Love Univers Zero, got Uzed the other day, definitely got me hocked on the band


----------



## theresa.walsh125 (Oct 6, 2010)

Univers Zero were great but somewhow I never really got into their music. I remember listening their CD's thinking "there's something wrong with it". Could never put my finger onto what. 
There was a post UZ band continuing the same musical trend called Shub Niggurath that I prefered more than UZ. Check it out guys: http://en.wikipedia.org/wiki/Shub_Niggurath_(band)


----------



## Noak (Jul 18, 2009)

I've never been a big fan of Univers Zero, UZED is okay. I am a huge fan of Avant Prog and Rock in Opposition though.


----------



## Weston (Jul 11, 2008)

I am unable to find any Shub Niggurath videos on YouTube. That is also the name of a Mexican metal band apparently. Sounds interesting though.


----------



## SONNET CLV (May 31, 2014)

*Univers Zero*

Great Band.

If you haven't already, check out the "Live" album on Cuneiform Records Rune 220. This is about as good as it gets.

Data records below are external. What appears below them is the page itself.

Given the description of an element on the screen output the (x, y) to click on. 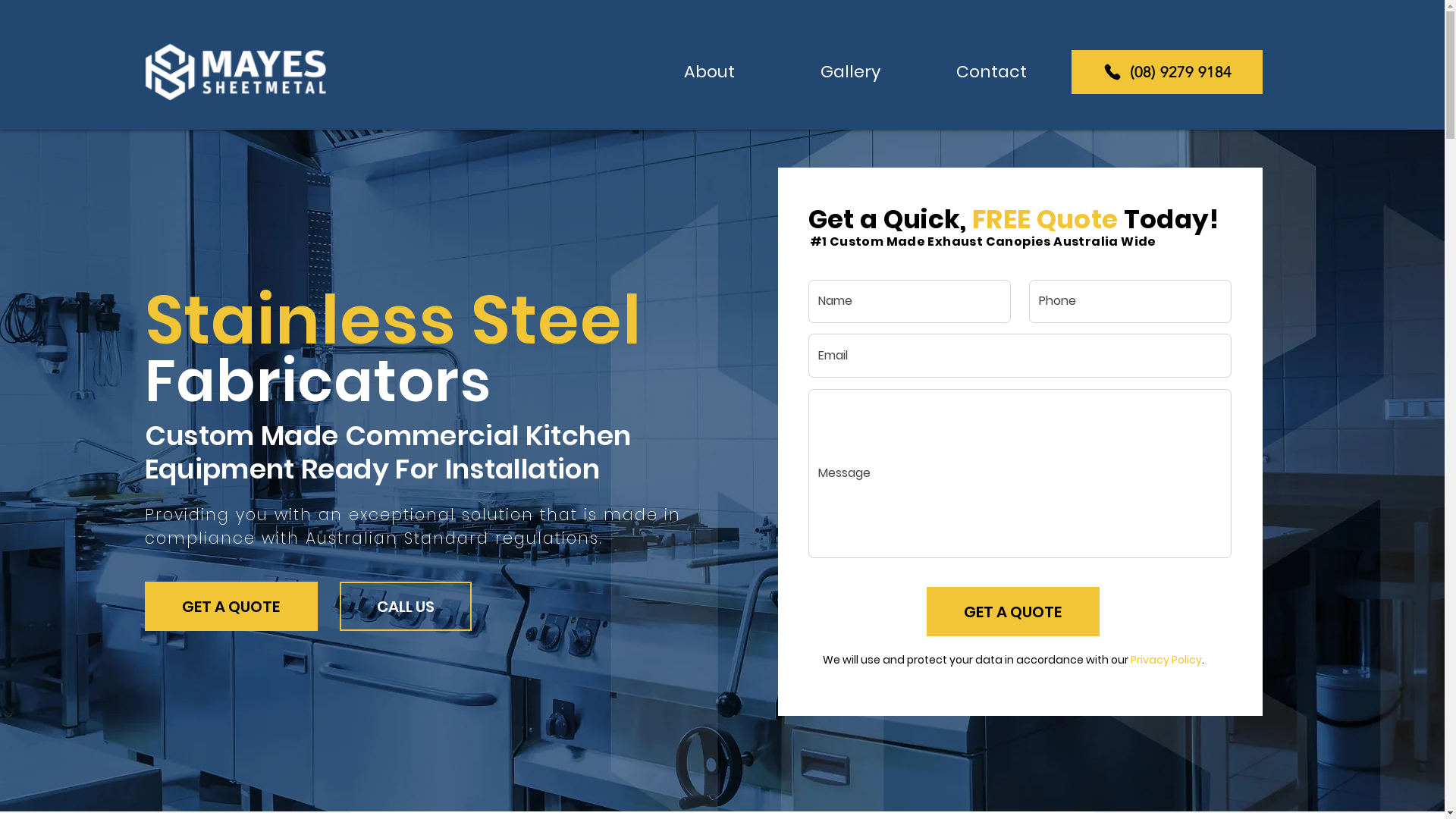
GET A QUOTE Element type: text (230, 605)
About Element type: text (708, 71)
Contact Element type: text (990, 71)
CALL US Element type: text (405, 605)
(08) 9279 9184 Element type: text (1165, 72)
Gallery Element type: text (849, 71)
GET A QUOTE Element type: text (1012, 611)
Given the description of an element on the screen output the (x, y) to click on. 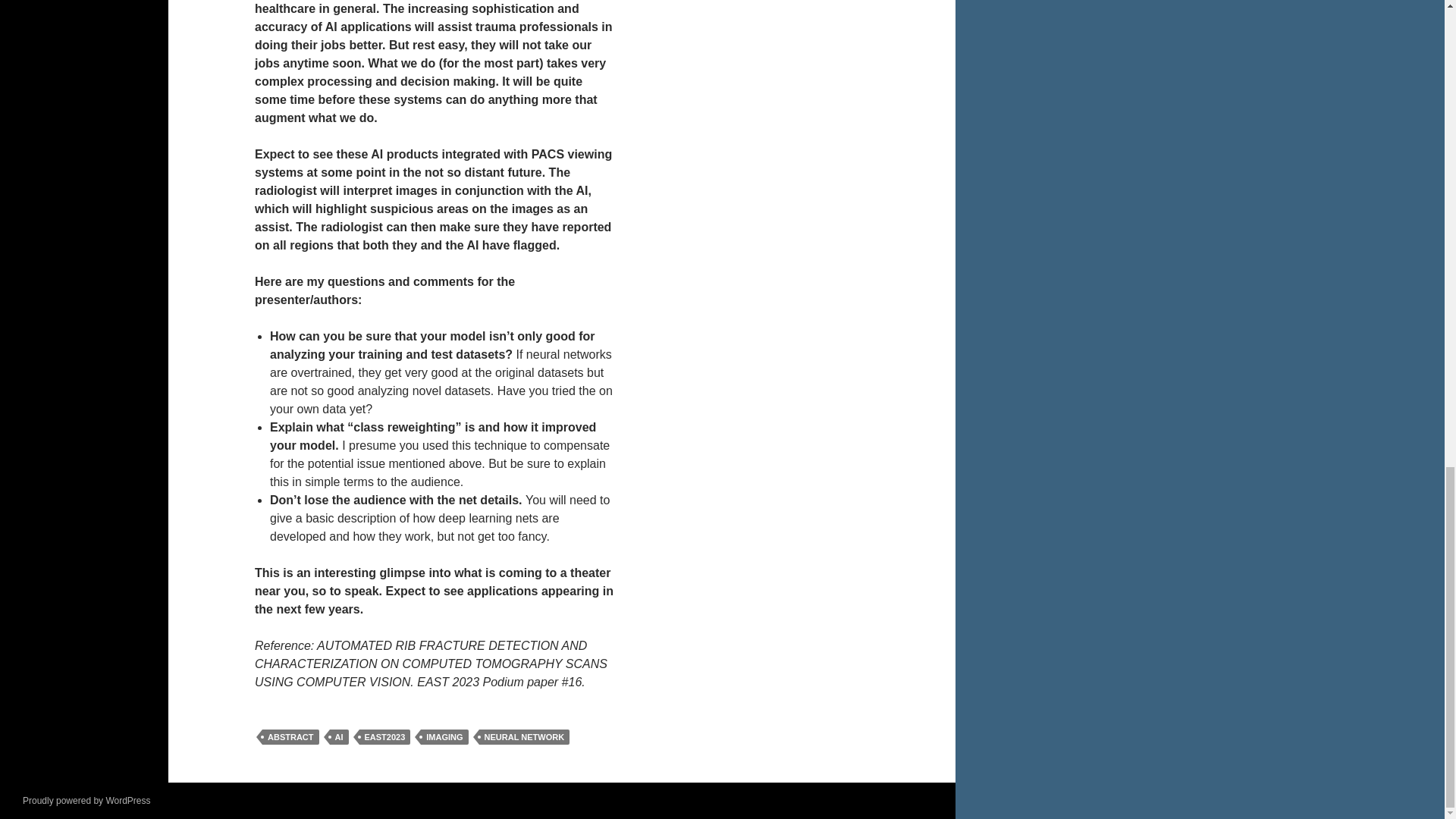
IMAGING (443, 736)
NEURAL NETWORK (524, 736)
ABSTRACT (290, 736)
AI (338, 736)
EAST2023 (384, 736)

The opening 13 minute track, "Xenantaya", is worth the price of the album. And there are seven more tracks after it.


----------



## Simon Moon (Oct 10, 2013)

Another big fan here!

Also a big fan of RIO and avant prog in general.

I was lucky enough to see them live in 2007 at Baja Prog, a yearly 4 day progressive music festival in Mexicali. Amazing live.

Other similar bands are: Present (Belgium), Motor Totomist Guild (USA), Art Zoyd (France), Ahvak (Israel), The Thinking Plague (USA), Gargantua (Poland), and many, many more.

What a fruitful sub genre avant prog is. During the 80's when prog in general all but disappeared, avant prog was still going pretty strong. Since the prog revival in the mid 90's, avant prog is even more plentiful. along with all the other sub genres.

Check out this site for a list of more bands to explore -

http://www.progarchives.com/subgenre.asp?style=36

The list of several hundred bands starts about halfway down the page.


----------



## starthrower (Dec 11, 2010)

I have the live album, but it doesn't really do much for me. Through the influence of the Progressive Ears forum, I spent a few years trying out a lot of these avant prog bands, but ultimately I was left unsatisfied. I'd rather listen to the modern orchestral/chamber music composers.

The only bands I really enjoy are the Canterbury groups, Hatfield & The North, and National Health. And the American band Thinking Plague.


----------